Today we woke up with the idea of keep sailing deeper into the Weddell Sea, to try to reach Snow Hill Island.
That was the place where Nordenksjöld himself, together with five more men, built the prefabricated hut where they conducted their scientific research and surveying of the area, and afterwards were stranded for another winterperiod after the wreck of their ship “Antarctic”. So far the ice conditions had been very favourable to our sailing in the Weddell Sea, but soon after heaving anchor and start our way around Vega Island, we start realising the true face of this treacherous sea. Gradually more and more sea ice bands start appearing, together with an increasing numbers of icebergs. At times we find ourselves surrounded by brash ice, and lookouts are sent up the rigging for a better view, to trying to find leads between the lumps of pack and brash ice, zigzagging our way avoiding the big tabular icebergs as well.
We slowly get into Admiralty Sound, that separates Seymour and Snow Hill Islands from James Ross Island. The broad NE part of the sound was named Admiralty Inlet by the British expedition under Ross, who discovered it on Jan. 6, 1843. This same expedition also discovered Cockburn, Seymour and Snow Hill Islands Admiralty Sound was determined to be a sound rather than a bay in 1902 by the Swedish Antarctic Expedition under Nordenskjöld. But there, as we get closer to the conspicuous Cockburn island, that rises 450m above the sea level, the ice conditions worsen, and the Europa tries to make her way through newly formed sea ice. The seawater temperature has been between 1.8 to 2.0ºC below zero. That means that the surface is getting frozen pretty quick. The process that we are witnessing as we slowly motor through this ice, under 25 gusting 30 knots of headwinds, is known as the starting of one of the most important oceanographic currents in the world, the Great Conveyor Belt.

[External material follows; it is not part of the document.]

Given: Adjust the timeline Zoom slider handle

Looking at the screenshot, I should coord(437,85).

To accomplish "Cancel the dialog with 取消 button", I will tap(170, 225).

As the surface sea water freezes over, the salts contained on it are expelled to the surrounding water of the newly growing ice. The water around gains salinity, and this, together with the low temperature, increases its density, making it sink all the way to the ocean bottom, creating what is known as the Antarctic Bottom Water. Due to the rotation of the Earth, this deep water starts travelling eastwards, passing on its way all the Oceans of the world. As it flows through the Pacific, it mixes with other water masses, gains temperature and slowly looses density, rising from the sea bottom to intermediate layers and afterwards, continuing its movement reaches the North Atlantic but now already being surface water. There, in high latitudes between Greenland and Norway, the atmosphere is relatively colder that the water temperature, and this water mass releases heat to the air, warming all this area. In winter, at Arctic latitudes, the same freezing process occur, creating again dense water as the sea ice grows, sinking and closing the cycle again.
After sailing for a while over the freezing water and the new ice growing, on our attempt to reach Snow Hill Island, we find out that all the seawater intakes of the ship are getting frozen and clogged with ice. That blocks all applications of saltwater use on board. Watermaker stops running and the shaft cooling of the engines start to heat up. We have to stop the engines and clean the blockage, trying again afterwards, but the process happens several more times. The expanse of sea under this conditions stretches all the way from the North of Cockburn Island to our goal, Snow Hill Island, still around 10 nm to go, also as we can see from the up the mast, the pack ice gets thicker closer to the coastlines. All this implies that its time to turn around and head towards the destination for tomorrow morning, Paulet Island. To help on our way North we set our Top sails motorsailing the rest of the day. Surprisingly several Snow Petrels fly around the ship, and we all enjoy the evolutions of those beautiful Antarctic birds as they follow us and feed on the krill that is brought to surface by our propellers removing the water column as we advance. Several Antarctic Minke whales were also spotted and also a few Sei whales, that during summer occasionally reach the edge of the ice in Antarctica.
It all ended up spending almost the full day dealing with the heavy ice conditions of the Weddell Sea. What a great feeling to be completely surrounded by all sorts of ice in the mythical Weddell Sea, where many early explorers suffer similar situations and where several stories of struggle for survival had happened, including the renamed Swedish Antarctic Expedition and the legendary odyssey of Shackleton and their men. We spend the dark hours drifting and slowly making our way North through thick ice conditions.